Ng, her husband Danny, and his siblings Jessica and Vincent, all got involved, taking and packing orders, and delivering boxes around Sydney. They were busier than expected. Danny quit a new job in finance to focus on Season’s and Ng, whose day job is in marketing, worked on a website to replace the spreadsheet. After six weeks of using what was becoming an unwieldy process, Season’s was online.
The Season’s website represents only a fraction of what’s normally available in the store, but it’s still pretty comprehensive. There are fresh rice noodles; egg noodles; canned goods such as water chestnuts, coconut milk and lychees; sauces and condiments; homemade kimchi; pantry items including rice and cooking oil; and some Western staples. “The only things we don’t sell are fresh milk and cheese,” says Ng.
Although it’s a full-service grocery store, Season’s is best known for its excellent produce, particularly Asian greens such as gai lan, choy sum, garlic chives and bok choy. Many of the vegetable lines are grown by Sydney farmers who have been working with the Fu family for decades.
“When we started the shop, it was about migrants supporting migrants,” says Ng. “One farmer we work with is named A-Tong. He’s in his seventies and he’s still farming every single day, riding his pushbike around the farm.”
A-Tong’s bok choy is the gold standard: bright green, plump leaves, a gently crunchy stalk, and never floppy or pale. “They pick it on Friday night, we pack it Saturday morning and deliver on Saturday afternoon. It’s farm to table for Asian vegetables,” says Ng.

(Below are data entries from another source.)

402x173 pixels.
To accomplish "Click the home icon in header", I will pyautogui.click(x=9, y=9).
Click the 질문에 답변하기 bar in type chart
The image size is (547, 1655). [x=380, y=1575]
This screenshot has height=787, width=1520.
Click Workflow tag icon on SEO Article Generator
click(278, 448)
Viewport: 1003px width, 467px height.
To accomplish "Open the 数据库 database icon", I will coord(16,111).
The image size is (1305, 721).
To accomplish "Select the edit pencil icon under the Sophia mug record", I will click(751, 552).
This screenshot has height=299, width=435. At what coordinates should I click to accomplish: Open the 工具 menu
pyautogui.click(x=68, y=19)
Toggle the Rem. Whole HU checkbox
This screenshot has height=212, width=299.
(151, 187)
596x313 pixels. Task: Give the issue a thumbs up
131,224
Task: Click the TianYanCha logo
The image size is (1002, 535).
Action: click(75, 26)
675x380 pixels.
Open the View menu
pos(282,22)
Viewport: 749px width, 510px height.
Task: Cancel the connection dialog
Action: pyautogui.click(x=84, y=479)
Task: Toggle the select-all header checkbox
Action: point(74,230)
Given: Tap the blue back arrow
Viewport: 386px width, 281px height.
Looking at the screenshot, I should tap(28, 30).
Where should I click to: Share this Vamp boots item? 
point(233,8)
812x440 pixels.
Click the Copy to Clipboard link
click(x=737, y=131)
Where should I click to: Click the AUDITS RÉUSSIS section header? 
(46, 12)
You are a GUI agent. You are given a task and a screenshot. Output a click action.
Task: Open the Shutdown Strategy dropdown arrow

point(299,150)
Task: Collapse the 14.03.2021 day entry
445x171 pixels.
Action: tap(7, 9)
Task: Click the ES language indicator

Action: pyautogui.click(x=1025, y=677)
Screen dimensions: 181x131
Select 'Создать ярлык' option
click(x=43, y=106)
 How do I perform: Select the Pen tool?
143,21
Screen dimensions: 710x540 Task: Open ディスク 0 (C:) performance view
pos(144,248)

Season’s has also used the new website as an opportunity to introduce cook-at-home meals from local restaurants. There’s barbeque pork, crispy pork belly and duck from Chinatown BBQ Kitchen, and yum cha from Palace Chinese. “Customers can get fresh egg tarts, frozen dumplings and honey-pepper steak from Palace. Just chuck it in a wok and you can get restaurant-quality dishes at home,” says Ng.
Customers can also order DIY meal kits, which bundle ingredients and include recipes for home cooks to make dishes such as Peking duck pancakes and spicy sesame vinegar eggplant. Plans are in the works to add hot-pot kits and pork-belly bao.
The website is Season’s first brush with the digital world, but Ng says they don’t want to forget their roots. “The Chinatown store has an old-school charm about it,” she says. “We don’t want to just be a delivery service. We want to bring a taste of Chinatown to customers. If they want to have a chat about how to use an ingredient, they can call or Whatsapp us. We want to offer that personal touch.”
Season’s delivers to most of Sydney on Saturdays. Orders must be placed by Thursday.